I don't want to own money, because I think it's on a never-ending dilution road as it has been for the past hundred years. The issuers of money have got the childhood dream of a never-ending supply of new money because they simply need to write out a cheque, lend the money to a bank and they have more income at the expense of those who already hold the money.
Shares on the other hand, do not get diluted with new shares going to third parties. Sure, we might issue shares in lieu of payment of $$ to employees, but we are not diluted by others.
There will always need to be a valuing system and means of exchange, so fiat money will fill that purpose. But I suspect that some clever internet company will build a new cybercurrency based on shares in a range of companies, with the value of those companies forming the value of the currency. An index would report the value of that new currency against all other asset classes [including Alan Green$pan's money] at any given instant.
The money wouldn't be diluted. Owners of the money would reap the benefits of the earnings of the companies making up the currency. Owning the money would represent shares in those companies.
The cause of this will be a gradual shift in technologies, such as I have used to manage my assets and handle purchases. I can now buy something over the internet from Canada [or Amazon for example], pay by my Prudential credit card and receive it here in a couple of weeks [or instantly if it's a cyberspace product such as Eudora. The US$ provides a valuing mechanism.
Gradually, I think the store of value issue will be more important. As the 'financial panic' people suggest, fiat money is a confidence game. A business-backed money where the person owning the money owns actual companies represents real assets, real values with products which people value quite permanently [coffee, food, airline travel, computers and all the other stuff making up the stock market]. Gold is as much a confidence game as fiat money. It is a single asset class which could one day go out of fashion, literally.
Sure, there can be ups and downs in stockmarkets and that's why I listen to the music, buy on lows and sell on highs and enjoy the dividends.

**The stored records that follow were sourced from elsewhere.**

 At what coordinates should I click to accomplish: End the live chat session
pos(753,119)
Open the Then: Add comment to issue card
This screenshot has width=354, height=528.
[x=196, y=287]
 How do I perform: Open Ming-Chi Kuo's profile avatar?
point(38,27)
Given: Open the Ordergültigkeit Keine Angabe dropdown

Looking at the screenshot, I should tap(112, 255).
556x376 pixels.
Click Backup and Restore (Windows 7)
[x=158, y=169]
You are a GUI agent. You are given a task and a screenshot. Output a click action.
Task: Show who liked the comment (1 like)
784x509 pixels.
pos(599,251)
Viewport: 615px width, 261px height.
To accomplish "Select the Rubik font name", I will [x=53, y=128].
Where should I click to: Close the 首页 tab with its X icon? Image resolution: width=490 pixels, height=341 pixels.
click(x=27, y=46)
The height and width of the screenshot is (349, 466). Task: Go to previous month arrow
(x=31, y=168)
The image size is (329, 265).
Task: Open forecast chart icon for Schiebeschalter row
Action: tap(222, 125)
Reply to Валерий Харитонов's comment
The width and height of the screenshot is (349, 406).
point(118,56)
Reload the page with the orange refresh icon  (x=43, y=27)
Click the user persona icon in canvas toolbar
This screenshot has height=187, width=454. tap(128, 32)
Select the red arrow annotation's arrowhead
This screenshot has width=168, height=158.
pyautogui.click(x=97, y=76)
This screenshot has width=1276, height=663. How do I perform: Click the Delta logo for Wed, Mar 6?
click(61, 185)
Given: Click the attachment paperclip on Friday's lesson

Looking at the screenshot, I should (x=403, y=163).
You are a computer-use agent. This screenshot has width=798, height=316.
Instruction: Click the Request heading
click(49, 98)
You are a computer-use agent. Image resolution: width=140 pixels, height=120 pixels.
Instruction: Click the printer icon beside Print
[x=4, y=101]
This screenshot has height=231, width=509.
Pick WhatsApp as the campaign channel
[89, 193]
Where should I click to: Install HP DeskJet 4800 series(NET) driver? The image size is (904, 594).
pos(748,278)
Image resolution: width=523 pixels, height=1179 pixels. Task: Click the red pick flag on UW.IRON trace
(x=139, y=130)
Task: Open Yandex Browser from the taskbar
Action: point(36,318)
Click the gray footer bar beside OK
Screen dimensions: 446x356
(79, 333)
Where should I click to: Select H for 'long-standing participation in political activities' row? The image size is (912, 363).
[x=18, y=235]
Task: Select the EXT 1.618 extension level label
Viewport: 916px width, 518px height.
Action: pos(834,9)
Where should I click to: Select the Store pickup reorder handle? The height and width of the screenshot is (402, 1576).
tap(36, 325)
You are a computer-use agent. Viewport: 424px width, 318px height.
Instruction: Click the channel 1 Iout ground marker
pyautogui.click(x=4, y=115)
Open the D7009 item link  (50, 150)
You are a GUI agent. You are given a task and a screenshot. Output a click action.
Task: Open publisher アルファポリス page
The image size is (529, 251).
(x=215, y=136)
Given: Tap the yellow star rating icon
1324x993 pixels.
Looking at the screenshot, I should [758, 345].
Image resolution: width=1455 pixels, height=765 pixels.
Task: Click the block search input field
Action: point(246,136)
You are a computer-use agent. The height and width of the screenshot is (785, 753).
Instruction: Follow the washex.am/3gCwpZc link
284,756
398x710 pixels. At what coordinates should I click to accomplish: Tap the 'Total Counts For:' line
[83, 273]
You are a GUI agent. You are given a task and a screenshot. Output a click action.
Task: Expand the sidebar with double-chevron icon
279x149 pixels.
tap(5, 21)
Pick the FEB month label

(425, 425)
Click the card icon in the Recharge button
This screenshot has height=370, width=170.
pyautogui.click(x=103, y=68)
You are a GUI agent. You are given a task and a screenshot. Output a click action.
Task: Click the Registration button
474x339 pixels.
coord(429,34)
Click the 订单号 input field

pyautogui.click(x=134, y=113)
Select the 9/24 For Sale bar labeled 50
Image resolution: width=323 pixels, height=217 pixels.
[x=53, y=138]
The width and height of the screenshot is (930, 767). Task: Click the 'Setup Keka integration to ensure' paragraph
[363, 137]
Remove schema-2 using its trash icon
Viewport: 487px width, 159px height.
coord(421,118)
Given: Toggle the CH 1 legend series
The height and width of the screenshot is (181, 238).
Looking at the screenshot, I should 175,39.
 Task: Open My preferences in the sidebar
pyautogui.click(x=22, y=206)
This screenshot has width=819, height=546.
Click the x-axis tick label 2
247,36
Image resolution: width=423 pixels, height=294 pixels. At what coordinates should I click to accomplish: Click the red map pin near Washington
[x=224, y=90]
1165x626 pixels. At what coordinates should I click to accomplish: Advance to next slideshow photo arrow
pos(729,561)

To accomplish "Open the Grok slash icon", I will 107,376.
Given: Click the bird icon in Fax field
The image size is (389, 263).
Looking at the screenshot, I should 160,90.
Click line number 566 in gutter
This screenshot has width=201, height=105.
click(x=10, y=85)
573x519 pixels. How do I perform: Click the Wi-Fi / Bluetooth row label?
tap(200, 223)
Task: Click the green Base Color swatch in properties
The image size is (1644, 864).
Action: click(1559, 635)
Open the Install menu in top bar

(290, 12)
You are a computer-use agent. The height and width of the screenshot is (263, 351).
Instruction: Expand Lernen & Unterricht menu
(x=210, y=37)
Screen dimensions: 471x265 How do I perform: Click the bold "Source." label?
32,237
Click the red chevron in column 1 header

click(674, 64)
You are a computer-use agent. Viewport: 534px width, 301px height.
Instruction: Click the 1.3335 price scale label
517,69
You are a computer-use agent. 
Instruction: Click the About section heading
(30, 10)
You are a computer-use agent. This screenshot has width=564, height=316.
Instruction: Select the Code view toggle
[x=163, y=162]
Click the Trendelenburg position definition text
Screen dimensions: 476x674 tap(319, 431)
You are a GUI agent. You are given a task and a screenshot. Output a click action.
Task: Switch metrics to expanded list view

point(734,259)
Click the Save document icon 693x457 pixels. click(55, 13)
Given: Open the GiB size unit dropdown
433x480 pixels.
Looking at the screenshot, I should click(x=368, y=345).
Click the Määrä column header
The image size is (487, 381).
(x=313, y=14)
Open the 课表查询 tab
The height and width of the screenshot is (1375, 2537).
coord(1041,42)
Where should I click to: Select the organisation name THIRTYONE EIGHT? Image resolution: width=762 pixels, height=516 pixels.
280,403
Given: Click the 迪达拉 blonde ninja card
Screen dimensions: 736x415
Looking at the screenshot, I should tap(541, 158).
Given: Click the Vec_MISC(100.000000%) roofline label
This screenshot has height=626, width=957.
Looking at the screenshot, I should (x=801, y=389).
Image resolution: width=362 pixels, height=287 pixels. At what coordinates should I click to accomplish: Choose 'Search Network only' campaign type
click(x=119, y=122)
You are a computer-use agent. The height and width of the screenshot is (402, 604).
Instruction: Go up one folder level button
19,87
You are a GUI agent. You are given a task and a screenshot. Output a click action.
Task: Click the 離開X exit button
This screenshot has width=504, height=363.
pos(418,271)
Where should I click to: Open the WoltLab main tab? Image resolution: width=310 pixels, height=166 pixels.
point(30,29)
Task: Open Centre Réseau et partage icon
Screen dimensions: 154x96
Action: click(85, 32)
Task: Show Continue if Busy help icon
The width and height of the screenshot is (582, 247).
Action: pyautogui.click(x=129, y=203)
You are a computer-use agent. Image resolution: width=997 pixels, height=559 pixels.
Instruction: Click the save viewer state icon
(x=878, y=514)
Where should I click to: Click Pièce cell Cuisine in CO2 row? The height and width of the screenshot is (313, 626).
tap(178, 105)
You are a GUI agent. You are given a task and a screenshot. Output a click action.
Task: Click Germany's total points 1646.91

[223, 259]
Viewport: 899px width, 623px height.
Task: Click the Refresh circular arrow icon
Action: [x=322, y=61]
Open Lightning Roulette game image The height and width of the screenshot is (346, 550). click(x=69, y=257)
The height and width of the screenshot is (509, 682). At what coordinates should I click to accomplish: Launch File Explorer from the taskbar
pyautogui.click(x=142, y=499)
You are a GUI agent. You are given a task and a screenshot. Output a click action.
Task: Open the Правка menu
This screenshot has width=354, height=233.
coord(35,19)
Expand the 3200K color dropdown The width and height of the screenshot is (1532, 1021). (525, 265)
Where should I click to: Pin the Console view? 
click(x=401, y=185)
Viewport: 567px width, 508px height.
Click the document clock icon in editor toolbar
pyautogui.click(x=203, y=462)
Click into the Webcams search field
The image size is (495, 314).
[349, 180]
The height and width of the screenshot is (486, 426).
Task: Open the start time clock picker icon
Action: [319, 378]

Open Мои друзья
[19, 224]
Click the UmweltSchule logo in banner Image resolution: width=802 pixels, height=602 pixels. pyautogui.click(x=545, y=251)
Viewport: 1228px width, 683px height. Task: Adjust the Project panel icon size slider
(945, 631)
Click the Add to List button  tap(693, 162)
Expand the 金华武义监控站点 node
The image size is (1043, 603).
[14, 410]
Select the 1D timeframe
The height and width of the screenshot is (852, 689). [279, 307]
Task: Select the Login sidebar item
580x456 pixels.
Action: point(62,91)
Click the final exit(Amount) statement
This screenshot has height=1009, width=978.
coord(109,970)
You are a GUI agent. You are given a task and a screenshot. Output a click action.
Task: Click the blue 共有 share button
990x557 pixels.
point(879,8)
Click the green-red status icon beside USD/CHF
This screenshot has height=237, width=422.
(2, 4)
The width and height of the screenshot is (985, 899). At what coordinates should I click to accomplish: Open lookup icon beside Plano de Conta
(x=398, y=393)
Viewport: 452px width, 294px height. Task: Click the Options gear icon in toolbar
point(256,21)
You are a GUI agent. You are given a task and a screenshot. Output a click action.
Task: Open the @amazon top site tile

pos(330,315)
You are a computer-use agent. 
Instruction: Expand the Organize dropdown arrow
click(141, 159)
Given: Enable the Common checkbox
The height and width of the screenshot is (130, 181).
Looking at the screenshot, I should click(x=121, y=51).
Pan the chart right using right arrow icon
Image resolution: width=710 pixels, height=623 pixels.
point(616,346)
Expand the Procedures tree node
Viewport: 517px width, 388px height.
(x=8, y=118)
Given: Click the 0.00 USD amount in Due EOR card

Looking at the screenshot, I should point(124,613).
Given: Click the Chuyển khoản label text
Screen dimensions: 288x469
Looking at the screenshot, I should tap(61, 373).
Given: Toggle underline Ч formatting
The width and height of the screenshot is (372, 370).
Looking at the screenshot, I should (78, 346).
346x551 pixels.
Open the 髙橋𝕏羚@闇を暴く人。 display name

I actually think the US$ will gain in strength with continued globalisation, despite the growth of China economically and militarily. The USA is the new Rome. But, as shown in California with the power crisis, the USA is capable of doing really dumb things, in which case people will quickly move their assets away. But overall, the USA is likely to retain the pre-eminent economic position.
Speculating on a collapse and a sudden speculative gain in gold seems very, very risky.
I'd stick with shares or cash [perhaps not US$].